Cuando tengo que pernoctar fuera de casa, evito llevar cosas mías. Aparte de la comodidad de no tener que cargar nada, está la sensación de vivir la experiencia de los demás, de usar cosas que yo no tengo ni conozco.
Mi lugar favorito son los baños. Cada vez que tomo una ducha en casa ajena pruebo el champú y el jabón de mi anfitrión. Me pregunto cómo llegaron a usar cierto producto, ese aroma o textura.También pido ropa prestada, me mido cosas que no me quedan, acepto prendas extravagantes o de tallas diferentes.
Siempre me ha gustado vestirme con ropa prestada. Encuentro en ello una especie de escudo de mi ser y un pretexto para ser. No es una negación de la identidad, ni mucho menos una extrapolación de otras identidades, simplemente es un fetiche que me genera seguridad, como fumar en la calle o cargar un paraguas.
Algunos objetos me gusta conservarlos, especialmente cuando pierden el carácter ajeno y se convierten míos: como mi bufanda roja o mi correa café. Pero lo que más me gusta de ellos es el sentido que tienen para mí: la experiencia de otros exhibida antes que la mía, la fluidez de una identidad indescifrable y cuestionable, pero que no es la mía, me la puedo quitar y poner. Si es cuestionada, culpo al dueño de los objetos, si es elogiada, callo y poso como alguien con buen gusto.

_Datos proporcionados_
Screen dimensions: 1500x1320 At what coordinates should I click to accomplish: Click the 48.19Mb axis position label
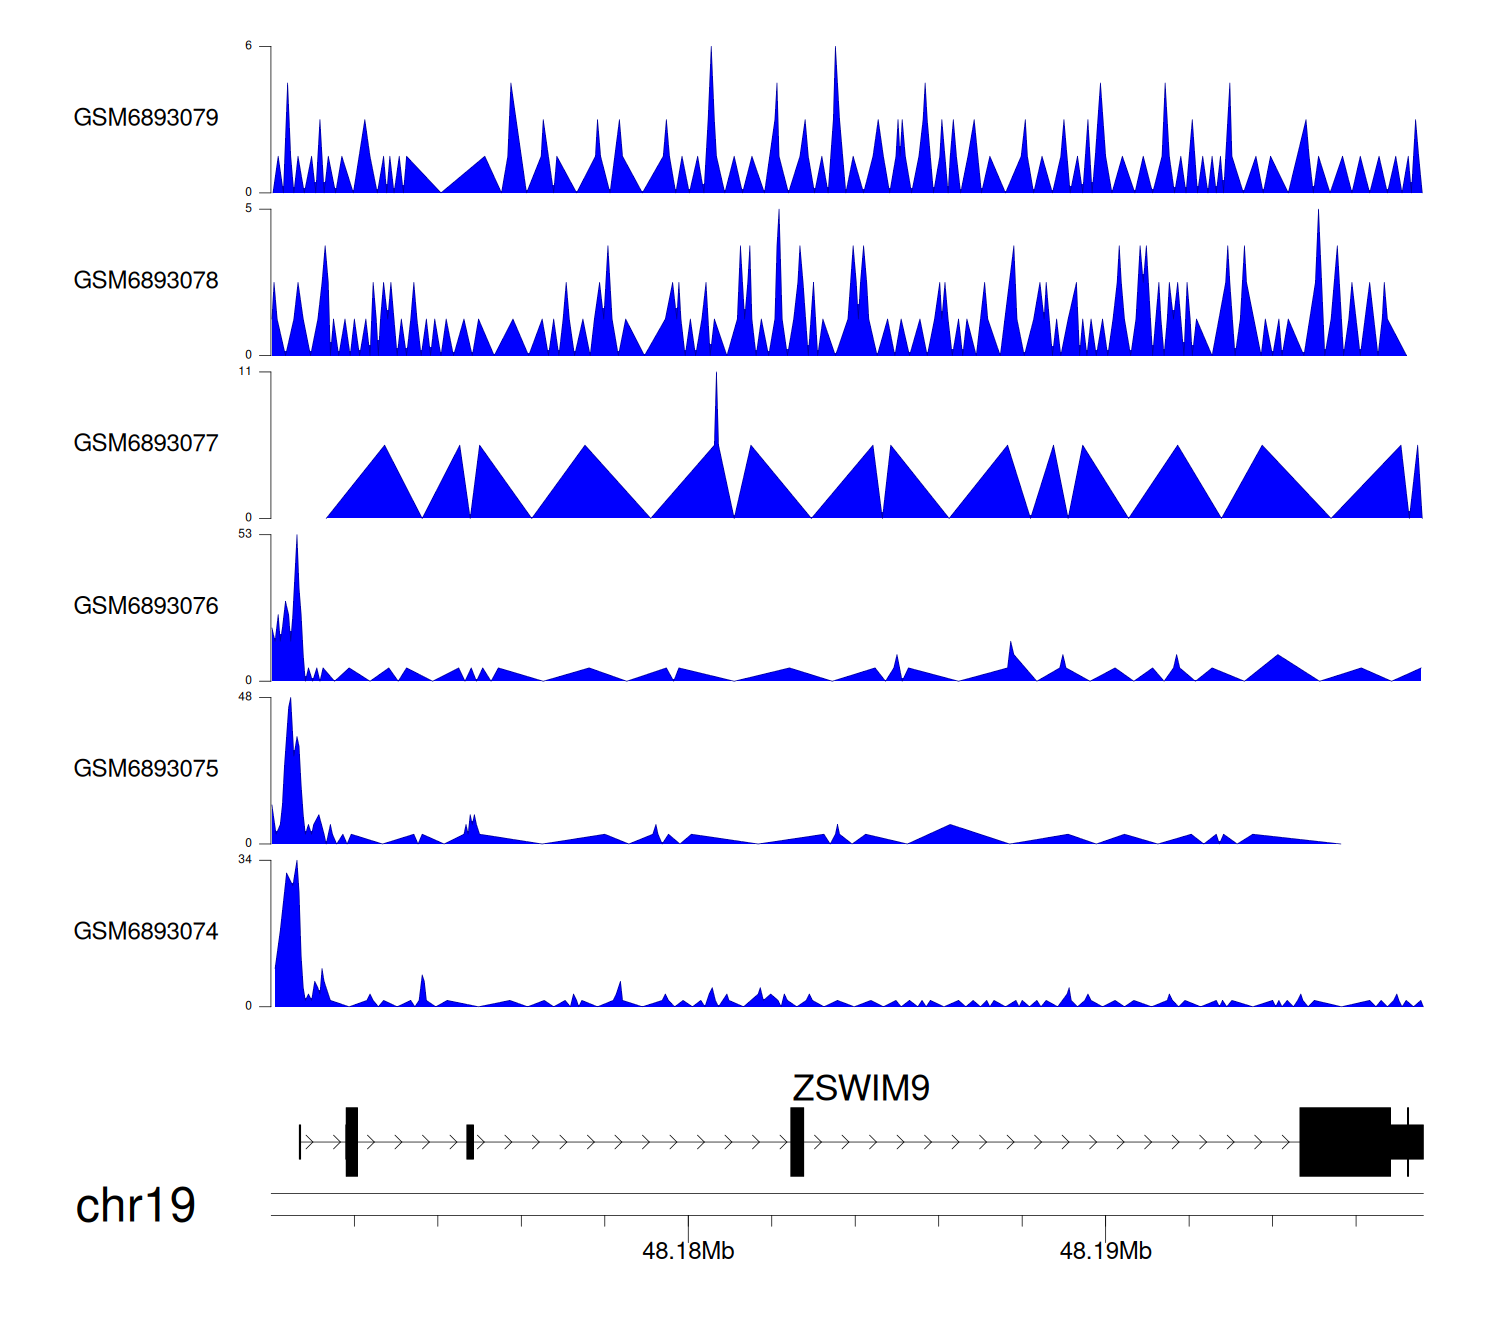pyautogui.click(x=1105, y=1251)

_Consigna A_
En el fragmento, ¿qué dos objetos menciona quien escribe como ejemplos de cosas que conserva y que ya siente como suyas?
_Consigna B_
Copia del fragmento el pasaje que va desde "Mi lugar favorito" hasta "cargar un paraguas.", con ambas partes incluidas.

_Respuesta esperada A_
Su bufanda roja y su correa café.

_Respuesta esperada B_
Mi lugar favorito son los baños. Cada vez que tomo una ducha en casa ajena pruebo el champú y el jabón de mi anfitrión. Me pregunto cómo llegaron a usar cierto producto, ese aroma o textura.También pido ropa prestada, me mido cosas que no me quedan, acepto prendas extravagantes o de tallas diferentes.
Siempre me ha gustado vestirme con ropa prestada. Encuentro en ello una especie de escudo de mi ser y un pretexto para ser. No es una negación de la identidad, ni mucho menos una extrapolación de otras identidades, simplemente es un fetiche que me genera seguridad, como fumar en la calle o cargar un paraguas.